Supplied records
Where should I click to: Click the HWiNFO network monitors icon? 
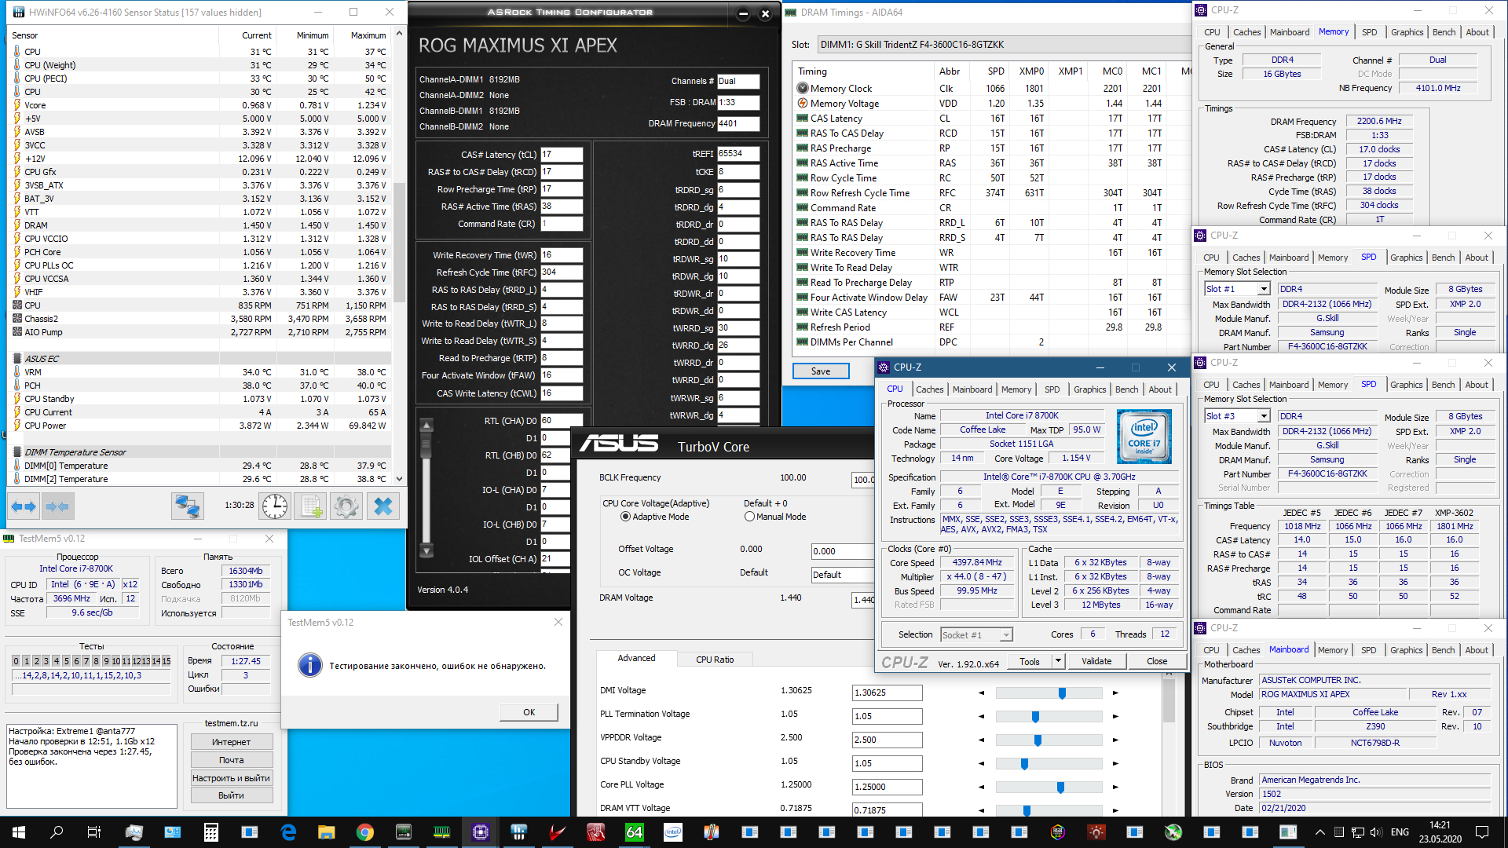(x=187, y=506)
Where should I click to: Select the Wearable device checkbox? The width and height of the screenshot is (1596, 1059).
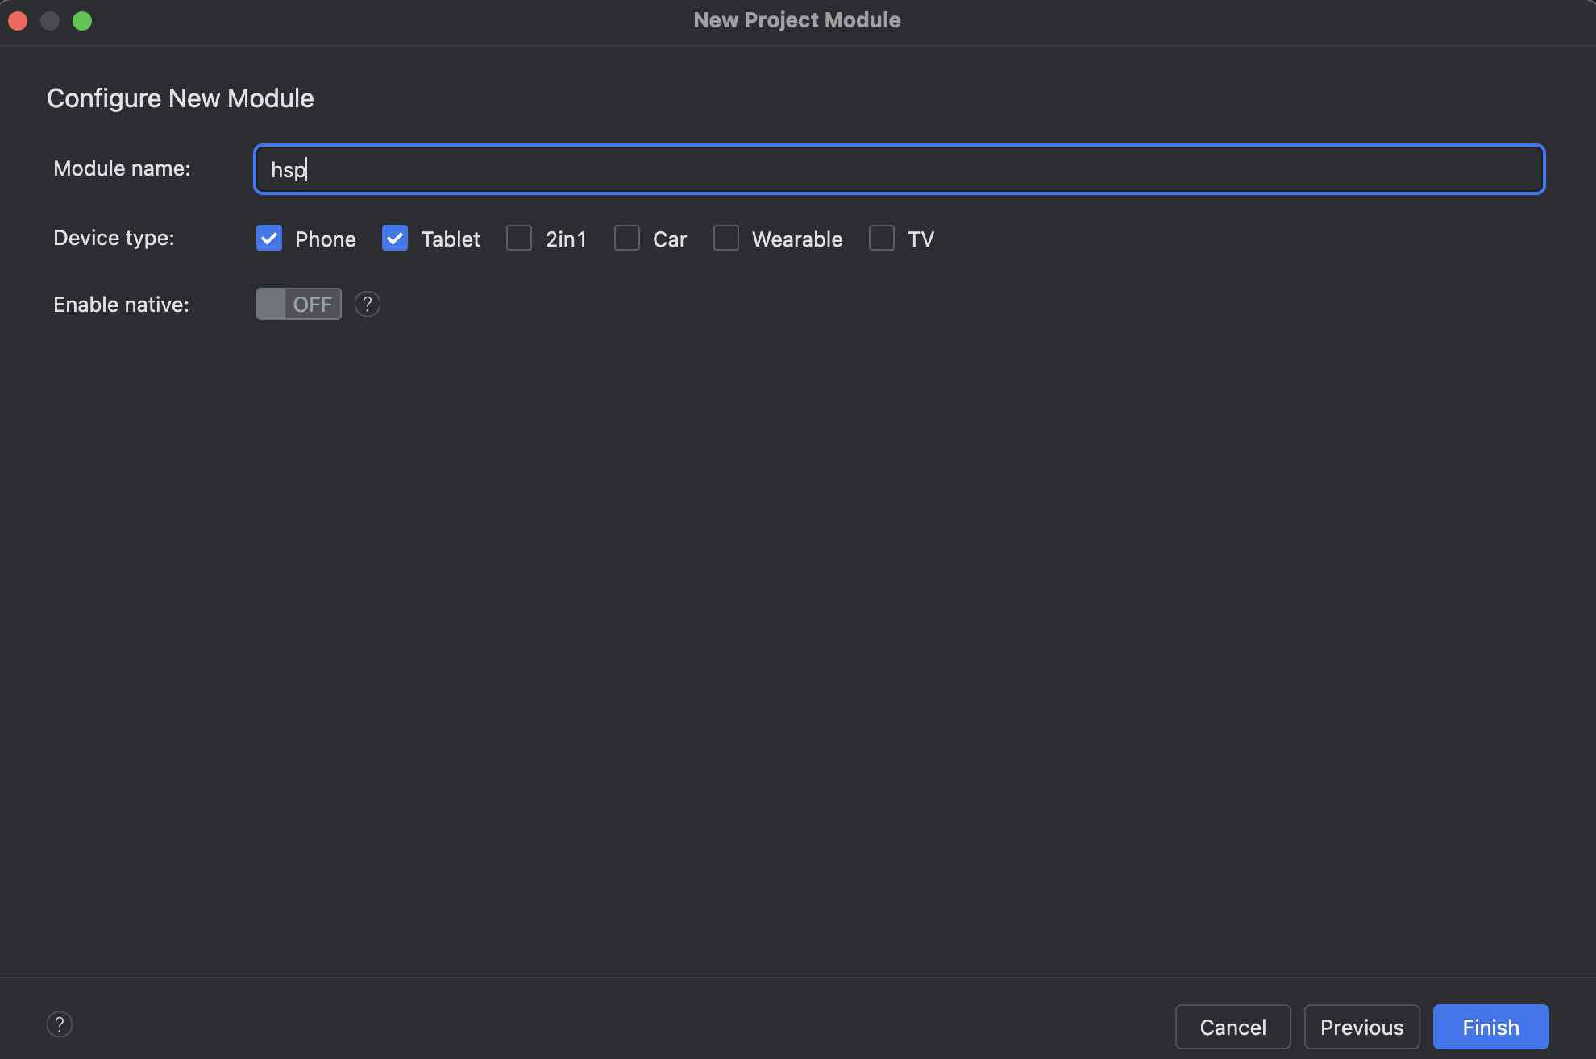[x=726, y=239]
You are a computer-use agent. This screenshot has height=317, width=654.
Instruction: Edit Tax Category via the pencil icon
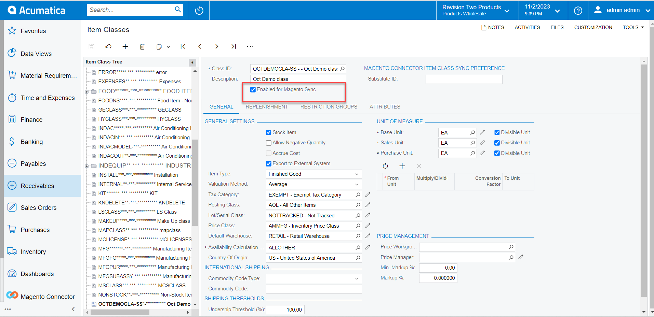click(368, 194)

Problem statement
Please copy, exactly and only, the lines of the listing that run from the one holding "Instruction: Edit Tax" through its last line, and exclude pictures.

Answer space
Instruction: Edit Tax Category via the pencil icon
click(368, 194)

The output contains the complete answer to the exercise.